You need to work out a more modern compromise that reflects your working hours and gives you both time with the DC and time to do your own thing. I really wish I had addressed this fifteen years ago instead of letting the resentment build and build until it has destroyed my marriage.

It is amazing seeing how well DH is rising to the challenge since I walked out and left him to it three months ago. He could have done that at any time but had no incentive because I looked after him and made it easy for him to contribute nothing.

I thought I was indispensible but actually I wasn't.

ACT NOW! New Year new start!

Truckulent · 01/01/2011 11:58

Why do women (obviously not all women) think they are indispensable when it comes to running a house?

Is it a control thing? Or peer pressure?

Heroine · 01/01/2011 12:04

I have to say I am a litle shocked sometimes that some of us say that they want their partners to help with housework, that includes loads of tasks, but then refuse to do specific ones that help him - ironing shirts seems to be a key one - surely if you iron his shirts that helps him out a great deal, and then if he takes the bins out that helps you, and then if he fixes the car and mows the lawn, that helps both of you, and if you half and half the dishes etc or you do the laundry whilst he gets the diy kit - why do some of you think that all male chores are him doing something he enjoys and all 'female' chores are undesirable and unfair if you do them?

LadyLapsang · 01/01/2011 12:39

Heroine, I think it's less to do with male or female chores (if there is such a thing) and more to do with time spent working, either outside or inside the home.

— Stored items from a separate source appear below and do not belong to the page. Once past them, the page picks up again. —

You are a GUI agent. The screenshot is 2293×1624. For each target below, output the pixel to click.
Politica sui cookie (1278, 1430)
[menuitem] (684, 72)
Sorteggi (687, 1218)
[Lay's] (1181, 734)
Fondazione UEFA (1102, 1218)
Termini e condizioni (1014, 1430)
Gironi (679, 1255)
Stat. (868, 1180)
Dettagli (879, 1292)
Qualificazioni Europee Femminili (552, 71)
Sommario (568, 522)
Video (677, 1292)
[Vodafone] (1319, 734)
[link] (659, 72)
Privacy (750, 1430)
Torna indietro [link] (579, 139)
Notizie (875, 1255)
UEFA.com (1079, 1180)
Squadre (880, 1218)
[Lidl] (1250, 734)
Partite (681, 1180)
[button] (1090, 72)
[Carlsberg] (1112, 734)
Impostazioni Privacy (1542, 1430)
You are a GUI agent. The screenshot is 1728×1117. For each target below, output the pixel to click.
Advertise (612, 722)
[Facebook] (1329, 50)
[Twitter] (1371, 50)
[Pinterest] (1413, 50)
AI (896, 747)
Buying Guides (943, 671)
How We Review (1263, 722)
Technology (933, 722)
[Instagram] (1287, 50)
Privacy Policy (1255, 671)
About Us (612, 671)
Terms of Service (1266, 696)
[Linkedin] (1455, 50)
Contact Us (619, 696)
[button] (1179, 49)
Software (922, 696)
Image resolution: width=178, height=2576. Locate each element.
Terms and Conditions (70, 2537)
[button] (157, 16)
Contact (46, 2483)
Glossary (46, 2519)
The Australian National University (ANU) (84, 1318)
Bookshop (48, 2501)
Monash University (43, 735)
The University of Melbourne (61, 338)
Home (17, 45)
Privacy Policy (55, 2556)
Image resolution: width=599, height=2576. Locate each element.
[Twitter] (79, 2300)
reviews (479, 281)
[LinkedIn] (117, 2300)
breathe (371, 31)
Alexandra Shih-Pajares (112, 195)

OP has 3 young children and works outside the home yet her DH thinks it's ok to stomp out if they have an argument (wonder who he thinks will be doing the childcare when he does this?)and avoids pulling his weight at home during the evenings and weekends.

I have re-read the original post and I can't see OP saying that he does DIY or fixes the car but she does say he has to be asked to do household chores and is very reluctant to 'help' (should probably read take some responsibility).

Chandon · 04/01/2011 09:48

Heroine, you make too many assumptions.

Apart from most chores in the house, I also do car maintenance (all of it), DIY and ALL garden work.

That is why the shirt ironing for him, for me, is the bit I don't do.

I do not expect him to do the traditional "men's jobs", but that also means he does not automatically expect me to iron his shirts iyswim.